Copy the data below word for word, starting at the line that contains "You are a computer-use agent. The" and ending at the end of the data, with both ends included. Leave the pictures out.

Start of SOURCE RECORDS

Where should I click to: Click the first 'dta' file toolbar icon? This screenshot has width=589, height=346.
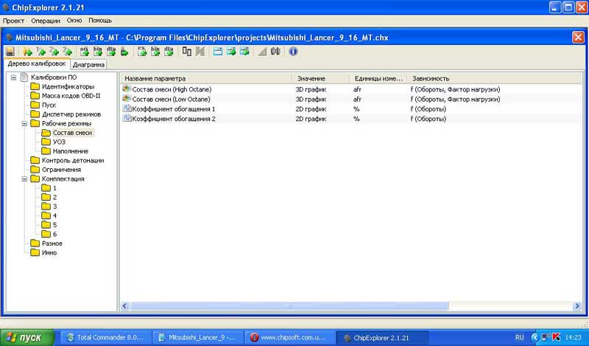tap(110, 52)
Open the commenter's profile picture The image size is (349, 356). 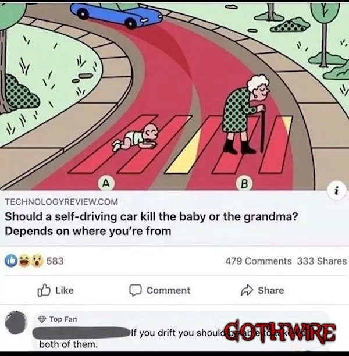pyautogui.click(x=16, y=323)
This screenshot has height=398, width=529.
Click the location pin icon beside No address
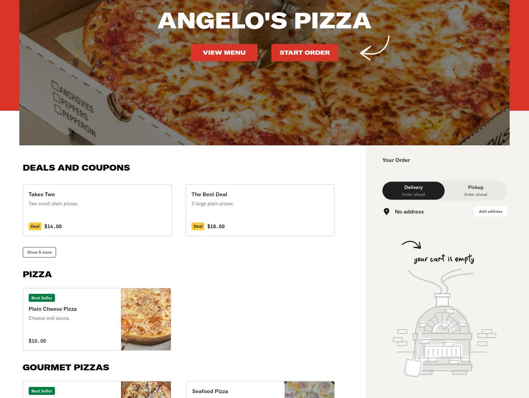(x=387, y=211)
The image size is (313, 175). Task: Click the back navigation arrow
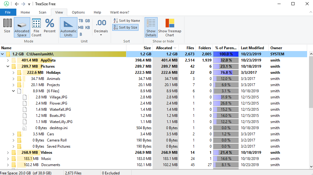click(x=17, y=4)
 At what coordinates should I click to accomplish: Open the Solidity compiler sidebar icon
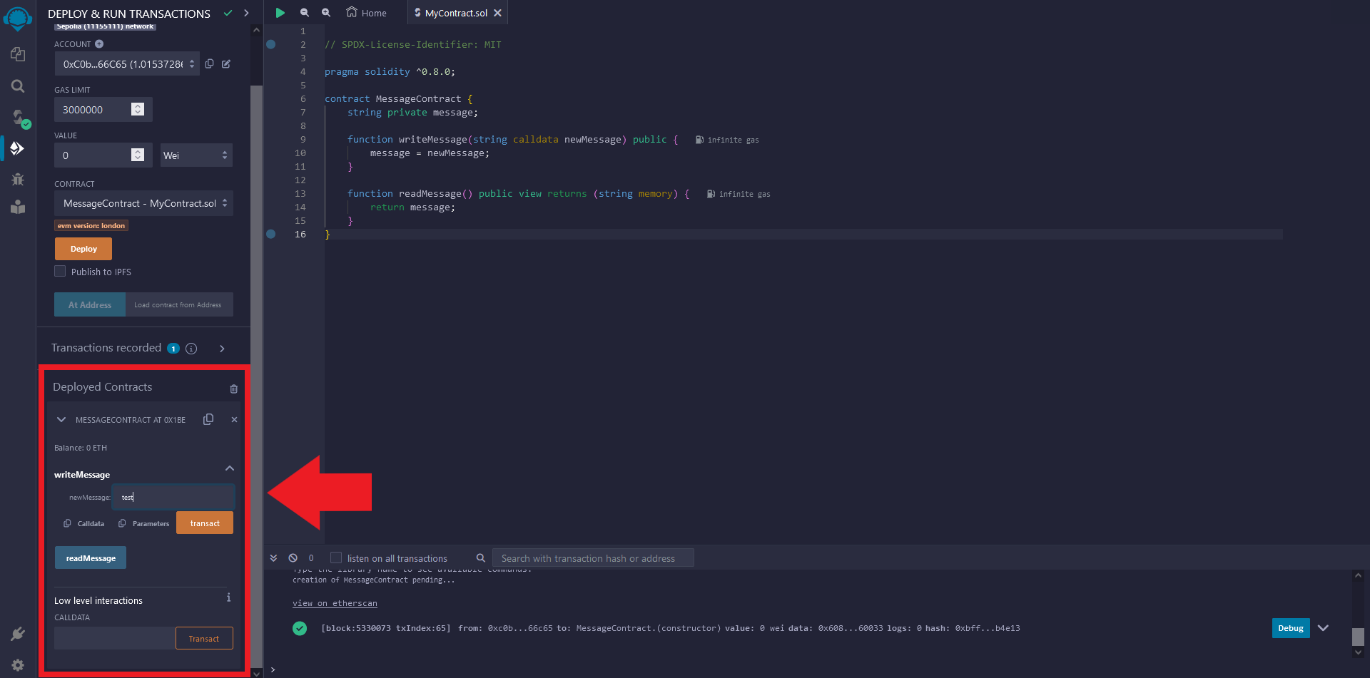coord(18,117)
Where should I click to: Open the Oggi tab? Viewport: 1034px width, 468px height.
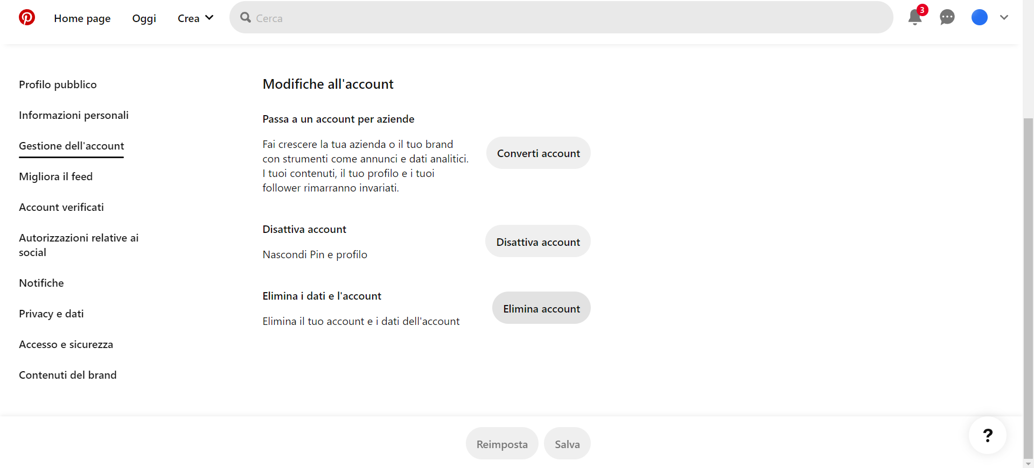coord(144,18)
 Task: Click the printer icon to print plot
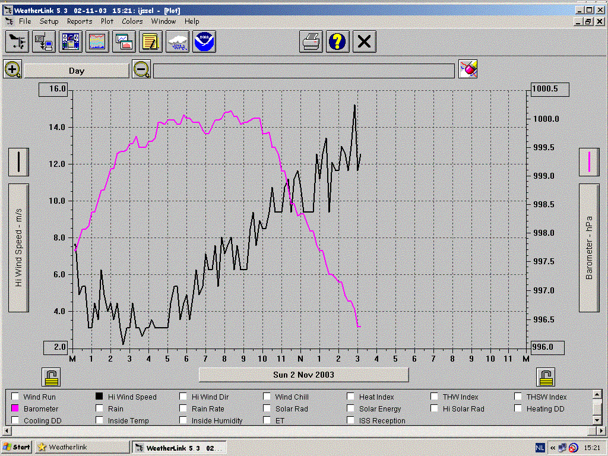click(x=311, y=42)
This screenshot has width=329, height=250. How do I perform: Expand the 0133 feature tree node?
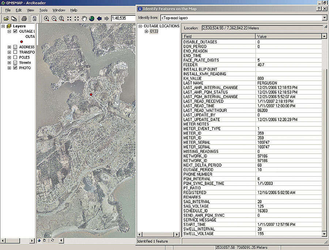pos(146,31)
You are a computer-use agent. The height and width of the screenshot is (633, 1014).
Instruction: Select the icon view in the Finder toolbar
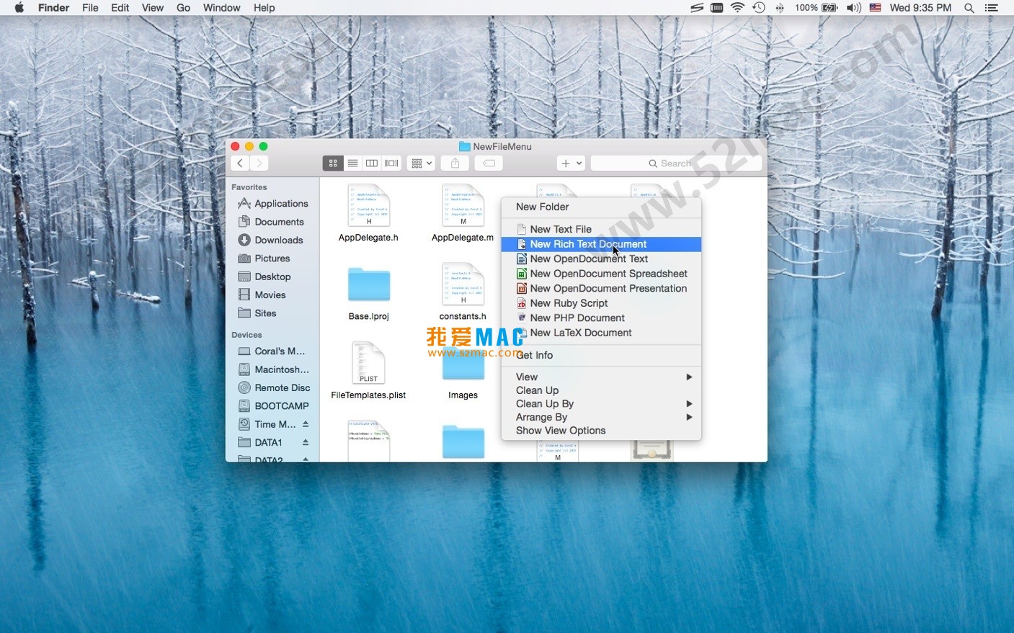tap(332, 163)
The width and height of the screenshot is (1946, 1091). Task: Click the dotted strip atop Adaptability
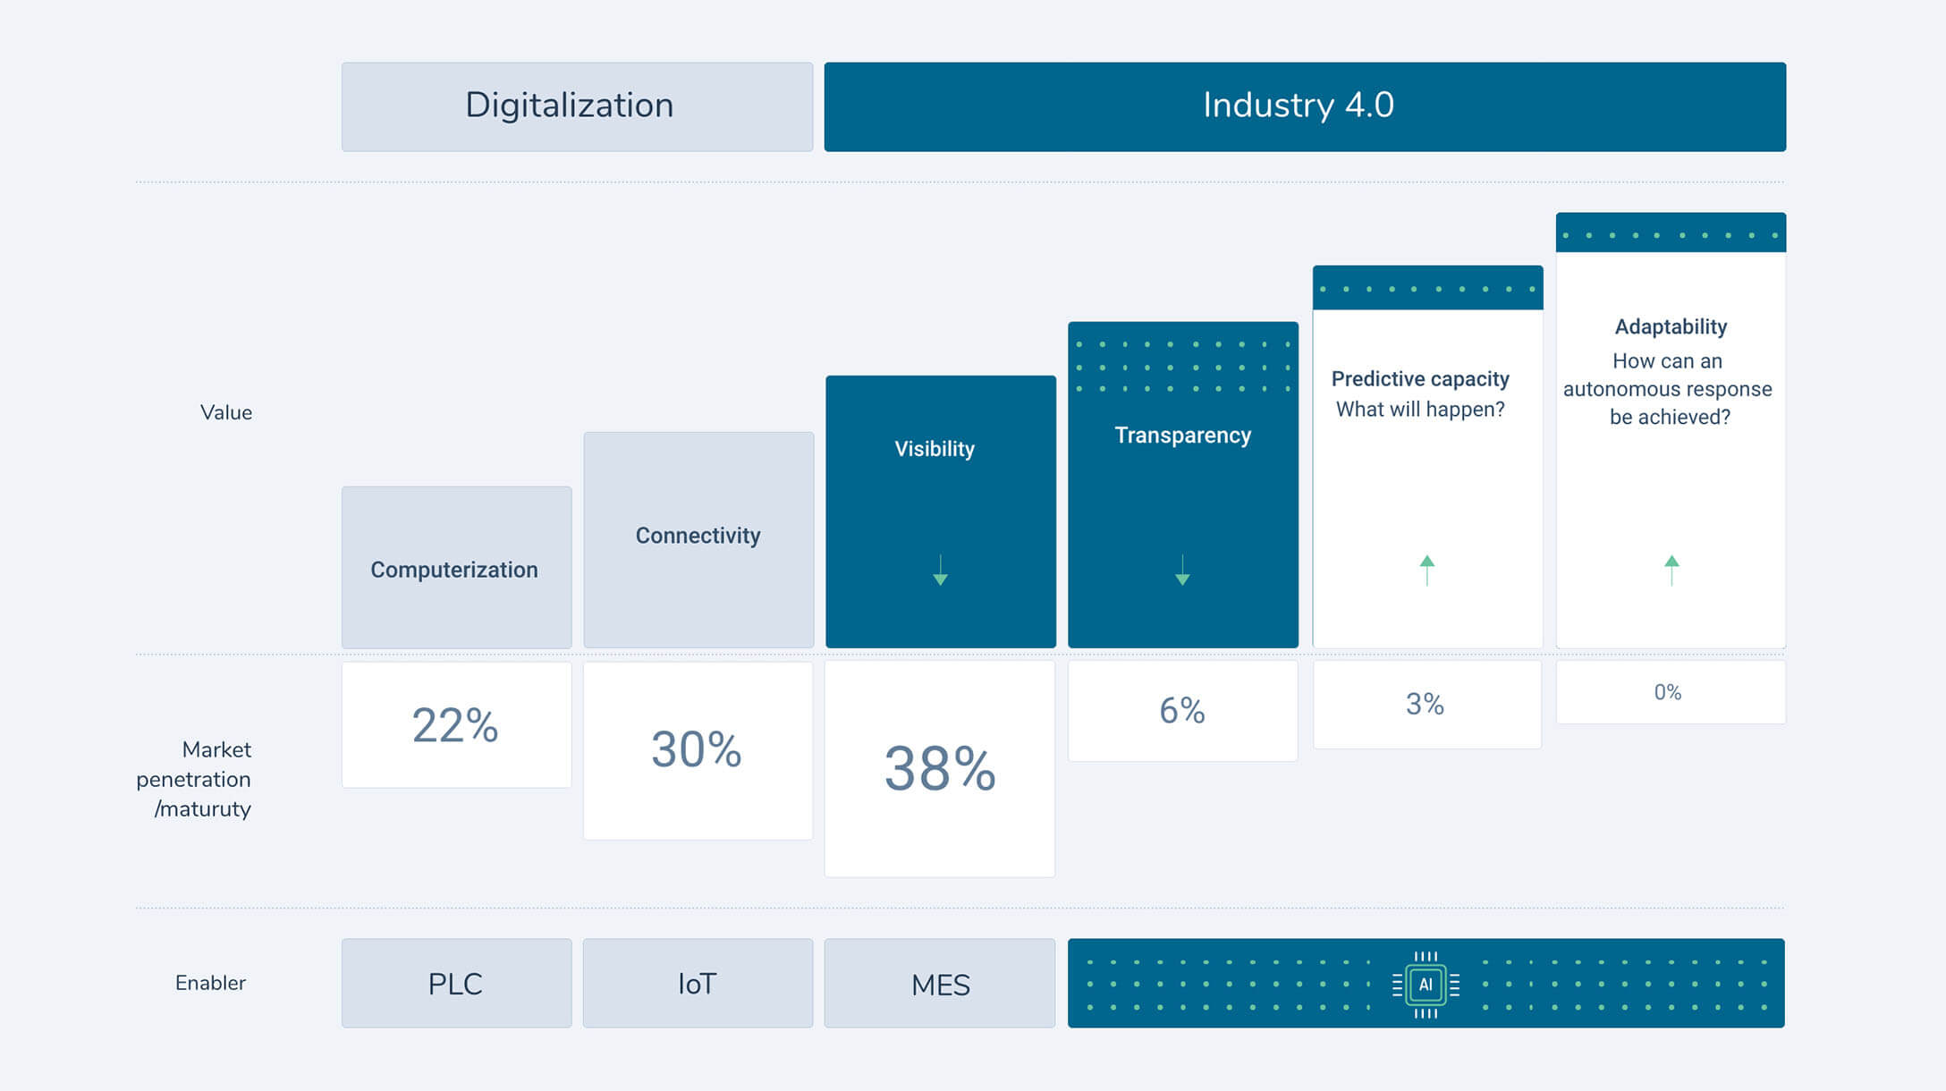click(x=1671, y=233)
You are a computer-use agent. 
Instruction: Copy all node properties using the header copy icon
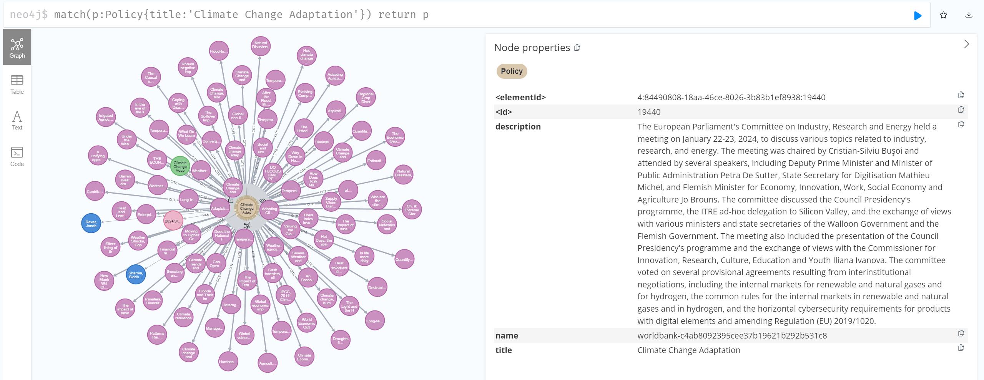(x=577, y=48)
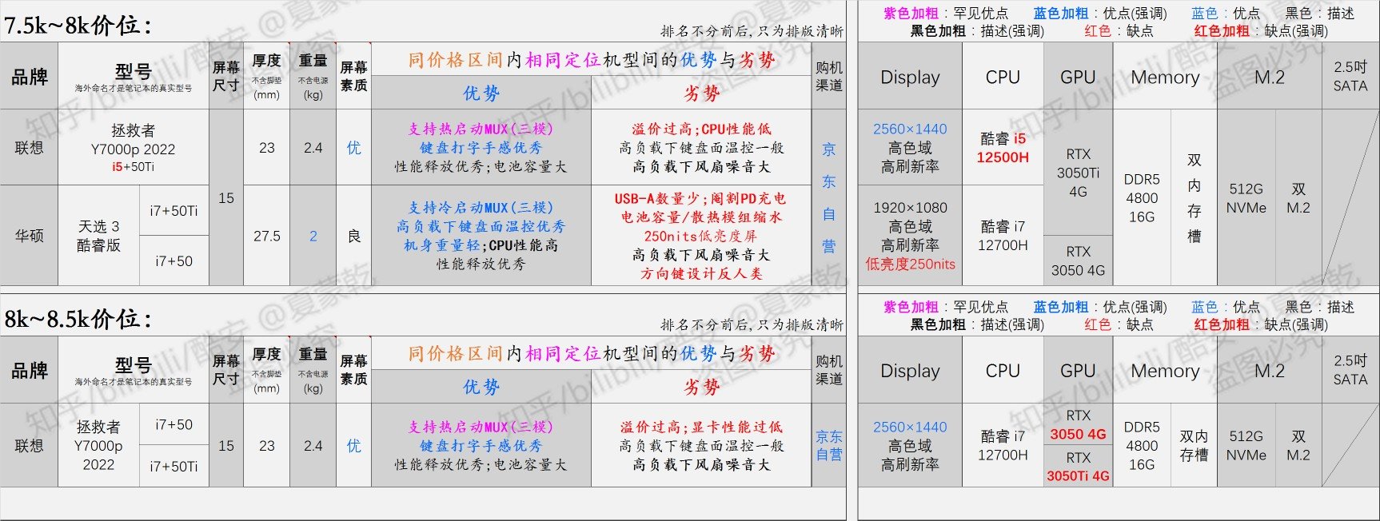Viewport: 1380px width, 521px height.
Task: Select the 华硕 brand cell
Action: pyautogui.click(x=30, y=236)
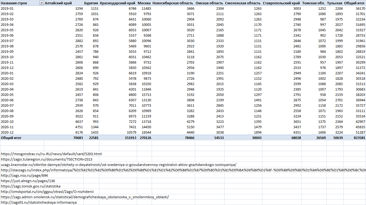366x205 pixels.
Task: Click the 'Краснодарский край' header cell
Action: click(x=117, y=3)
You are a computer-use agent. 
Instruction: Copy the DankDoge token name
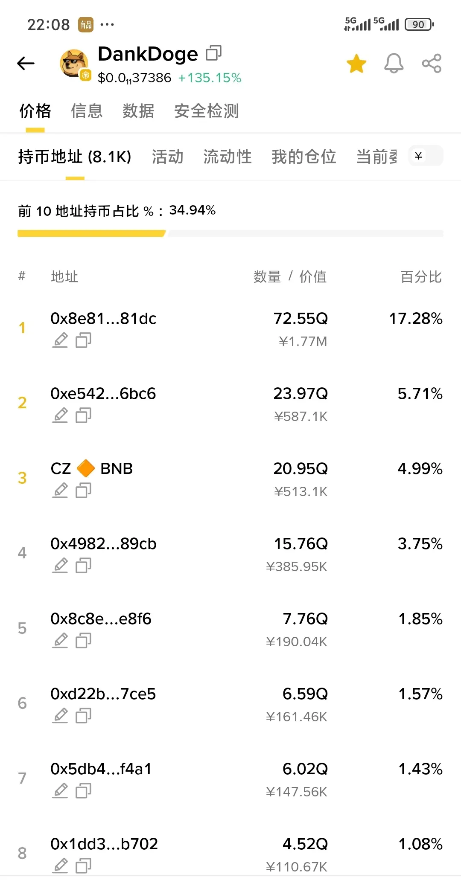214,53
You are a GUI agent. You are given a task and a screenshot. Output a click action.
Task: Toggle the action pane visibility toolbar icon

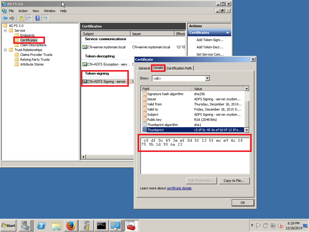[45, 18]
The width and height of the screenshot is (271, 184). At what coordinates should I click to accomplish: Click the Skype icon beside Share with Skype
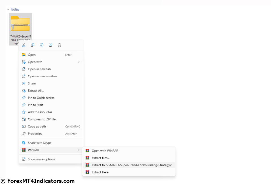(24, 142)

End of SOURCE RECORDS

▸ **IN RESPONSE**
You are a computer-use agent. The height and width of the screenshot is (633, 1014).
Instruction: Select the icon view in the Finder toolbar
tap(332, 163)
The width and height of the screenshot is (1946, 1091). Task: Click the dotted strip atop Adaptability
click(x=1671, y=233)
You are a computer-use agent. 
Instruction: Copy all node properties using the header copy icon
(x=577, y=48)
Viewport: 1380px width, 521px height.
Task: Select the 华硕 brand cell
Action: pyautogui.click(x=30, y=236)
366x205 pixels.
Task: Click the 'Краснодарский край' header cell
Action: click(x=117, y=3)
You are a computer-use agent. 
Instruction: Copy the DankDoge token name
214,53
You are a GUI agent. You are given a task and a screenshot. Output a click action.
Task: Toggle the action pane visibility toolbar icon

[45, 18]
The width and height of the screenshot is (271, 184). At what coordinates should I click to accomplish: Click the Skype icon beside Share with Skype
(24, 142)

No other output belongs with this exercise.